Have Bones, Will Travel

The Bare Bones of Health and Wellness

Normally, the sight of a tent full of human body parts, skulls and bones spread across linoleum covered tables and spilling out onto the New Haven Green would send one running for cover, but when that tent is manned by the Honan team, families just keep coming for more. Thigh, spine and rib bones, hearts, lungs and intestines set the stage at New Haven’s International Festival of Arts & Ideas on the weekend of June 14-15, when Linda Honan, along with about two dozen YSN volunteers, brought “The Heart of the Matter” to the New Haven community. For the entire weekend from noon to 6 pm, YSN students and faculty educated the public on the wonders of the human body. They could be found blowing up pig lungs, teaching the basics of x-ray interpretation, solving the human skeleton puzzle, and putting organs where they belonged. The Honan team had 4 table presentations going at once, and when the number of participants wishing to hold a fake brain-cauliflower or to try on the skeleton costume grew too large, the arts and craft projects were moved onto the lawn. The Heart of the Matter has been a major attraction of the Festival for the past several years. “Each year we keep getting bigger and better,” said Linda Honan, who coordinates the event. “We are already thinking about the new activities that we will incorporate into our presentation next June.”

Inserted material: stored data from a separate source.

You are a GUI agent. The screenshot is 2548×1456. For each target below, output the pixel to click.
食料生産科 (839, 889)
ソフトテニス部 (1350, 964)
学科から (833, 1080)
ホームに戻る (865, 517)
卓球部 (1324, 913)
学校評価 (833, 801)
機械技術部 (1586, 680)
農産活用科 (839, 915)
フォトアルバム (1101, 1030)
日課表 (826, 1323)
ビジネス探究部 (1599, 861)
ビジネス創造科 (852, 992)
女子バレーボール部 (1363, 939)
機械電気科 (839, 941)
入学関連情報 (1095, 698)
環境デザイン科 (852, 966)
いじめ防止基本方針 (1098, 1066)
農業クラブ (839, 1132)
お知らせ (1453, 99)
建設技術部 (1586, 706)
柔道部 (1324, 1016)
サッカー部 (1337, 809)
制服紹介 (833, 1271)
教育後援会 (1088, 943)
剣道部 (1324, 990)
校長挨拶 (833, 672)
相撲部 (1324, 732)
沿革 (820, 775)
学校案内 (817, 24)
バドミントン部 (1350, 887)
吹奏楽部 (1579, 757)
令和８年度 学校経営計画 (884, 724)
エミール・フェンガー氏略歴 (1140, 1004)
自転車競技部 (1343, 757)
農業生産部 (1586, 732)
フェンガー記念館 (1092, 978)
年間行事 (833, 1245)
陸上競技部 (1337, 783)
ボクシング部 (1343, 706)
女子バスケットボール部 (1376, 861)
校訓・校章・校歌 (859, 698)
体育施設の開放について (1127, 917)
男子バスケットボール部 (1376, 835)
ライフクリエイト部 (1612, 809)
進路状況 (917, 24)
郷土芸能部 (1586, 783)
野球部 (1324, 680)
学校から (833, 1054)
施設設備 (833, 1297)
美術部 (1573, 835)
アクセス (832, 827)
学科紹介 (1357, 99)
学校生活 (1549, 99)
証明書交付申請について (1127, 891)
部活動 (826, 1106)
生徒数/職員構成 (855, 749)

Involvement in the Festival is part of a broader YSN community outreach initiative lead by Linda Honan, known as “Have Bones, Will Travel.” Linda started the program in 1997 with the goal of firing up schoolchildren’s enthusiasm for science, as well as inspiring them to consider nursing as a possible future profession. Her presentations in area public schools, which Linda tailors to fit the age and education levels of the youngsters, cover basic human anatomy while emphasizing how the children can keep their own bodies safe and healthy. At every presentation, which can run from 45 minutes to over an hour, schoolchildren look in amazement as Linda pulls out the three-dimensional objects she brings to the schools to illustrate her lessons.

If you were to find yourself in Linda’s office, you would discover a number of potential “props” scattered throughout the room. “One of the things that inspired me to start the program is that we have access to all these wonderful objects at YSN that children can learn from,” says Linda, who also coordinates an anatomy class for YSN students. “There is no better way for children to learn than to use their own senses to touch, see, feel and smell what they are learning about. Seeing the real organ, bone or devise up close makes more of an impression than simply looking at pictures or diagrams.”

According to Linda, the skull, pig lungs, and sheep brain are among the most popular attractions, never failing to get the attention of her young audience members. However, Linda uses more than bones and brains to demonstrate the workings of the human body. She lets the students use the stethoscope to listen to their own heartbeats, and plays tape recordings to compare the rhythmic beat of a healthy heart with the irregular beating of an ill heart. Linda also teaches the children about good nutrition and hygiene, as well as the importance of making healthy decisions.

Linda brings the program to approximately one area school per week, but has sometimes visited as many as three schools weekly. She is usually accompanied by YSN students or faculty, and is quick to share the credit with them for much of the program’s success. “I will never get tired of bragging about the remarkable students and faculty who participate in this program,” she says. “They are incredibly skilled at engaging the schoolchildren, and the children find their enthusiasm for the subject matter contagious. According to Linda, her fellow presenters help make the event so much fun that the children don’t realize while the “show” is going on that they are being taught. “That’s the trick,” she says. “With the right amount of enthusiasm, the help of fun props, and a participative approach, children develop knowledge that is reflective understanding rather than mere memorization. It is evident from the letters we get from these students and their teachers following our visits how much important health and wellness information they have retained.”

“Linda Honan and her Yale School of Nursing volunteers provide a great service to our community,” said New Haven Mayor John DeStefano. “The ‘Have Bones Will Travel’ program is an important part of this city’s effort to educate schoolchildren about health and wellness, and about the dangers of alcohol and drugs.”

“This program provides an opportunity for the public to see nurses doing something independently, conveying knowledge, but also having fun,” says Linda. “I think this helps to heighten their expectations of what nursing is all about. My hope is to educate all participants, the children, parents, school teachers, general public and administrators about the wonders and dynamic nature of the human body and the profession of nursing,” she says.